Ein Beitrag in Zusammenarbeit mit Rechtsanwältin Petra Nieweg
Stand: 01.10.2013

GeldNicht jedes Geld geht den Gläubigern zu

Bekommt ein ALG-II-Empfänger eine Rückzahlung aus der Betriebskostenabrechnung seiner Wohnung, so kann ein Gläubiger dieses Guthaben nicht pfänden lassen. Das hat der Bundesgerichtshof in einem Streit zwischen der Bundesagentur für Arbeit und einer Gläubigerin klargestellt (Az. IX ZR 310/12).

Der Mieter bezog Arbeitslosengeld II und bekam ein Guthaben von ca. 130 Euro aus der Jahresabrechnung der Nebenkosten seiner Wohnung. Diesen Betrag hat das Amt mit der künftigen Miete verrechnet, was aber eine Gläubigerin des Sozialleistungsempfängers nicht akzeptieren wollte. Sie erwirkte daher einen Pfändungs- und Überweisungsbeschluss, um das Guthaben für die Tilgung ausstehender Schulden verwenden zu können. Daraufhin folgte ein Rechtsstreit zwischen Gläubigerin und Behörde durch alle Instanzen.

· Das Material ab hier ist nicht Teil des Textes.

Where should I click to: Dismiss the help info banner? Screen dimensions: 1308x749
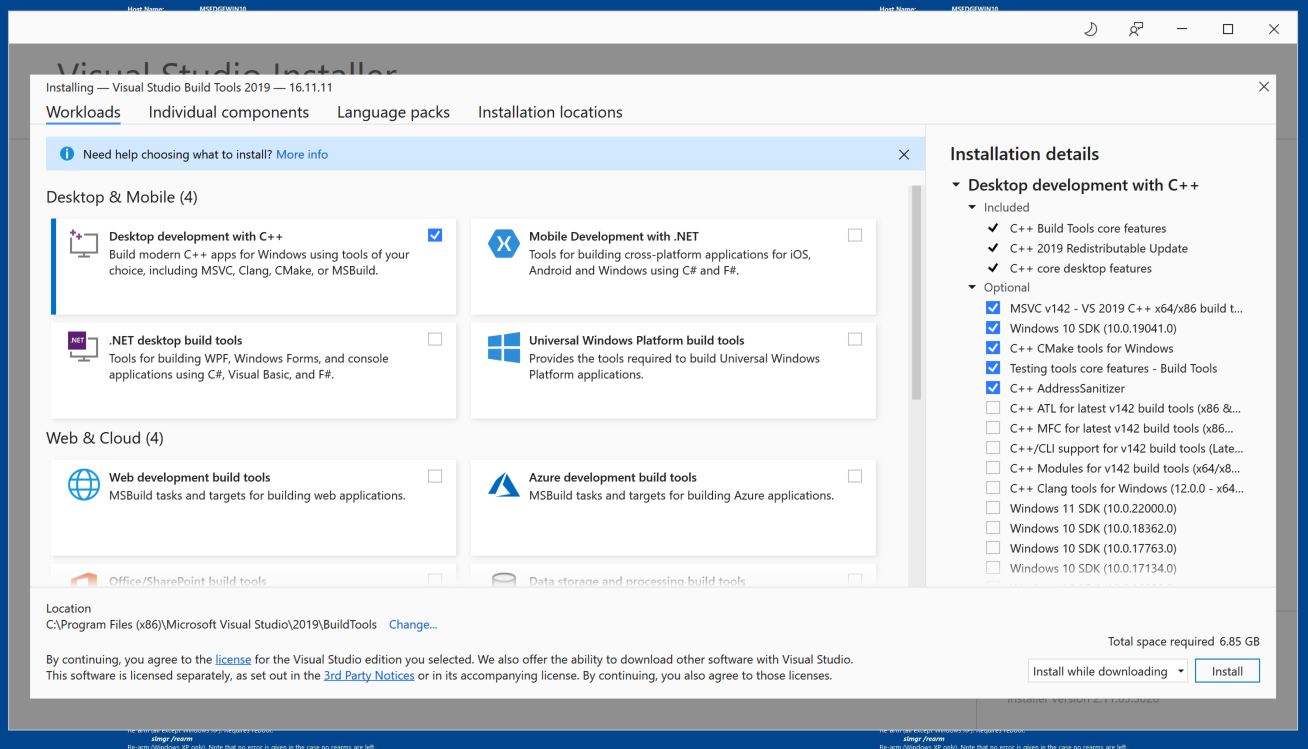click(904, 155)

Die Gläubigerin scheiterte sowohl vor dem Amtsgericht als auch vor dem Landgericht Dresden mit ihrem Anliegen. Letztlich bestätigte auch der Bundesgerichtshof das Urteil des Landgerichts. Auch für die höchste richterliche Instanz ist eine Pfändung der Betriebskostenrückzahlung bei ALG-II-Empfängern nicht zulässig. Das ergebe sich aus entsprechender Anwendung des § 54 Abs. 3 Nr. 2a SGB I. Denn über das Guthaben kann der Sozialleistungsempfänger nicht frei verfügen, vielmehr wird es in den Folgemonaten von der Miete abgezogen. „Könnten dann Gläubiger die Rückzahlungen pfänden lassen, würde es unrechtmäßig von der staatlichen Leistung abgehen, die das Existenzminimum sichert“, erklärt Rechtsanwältin Petra Nieweg. Daher wies der Bundesgerichtshof die Revision der Gläubigerin zurück.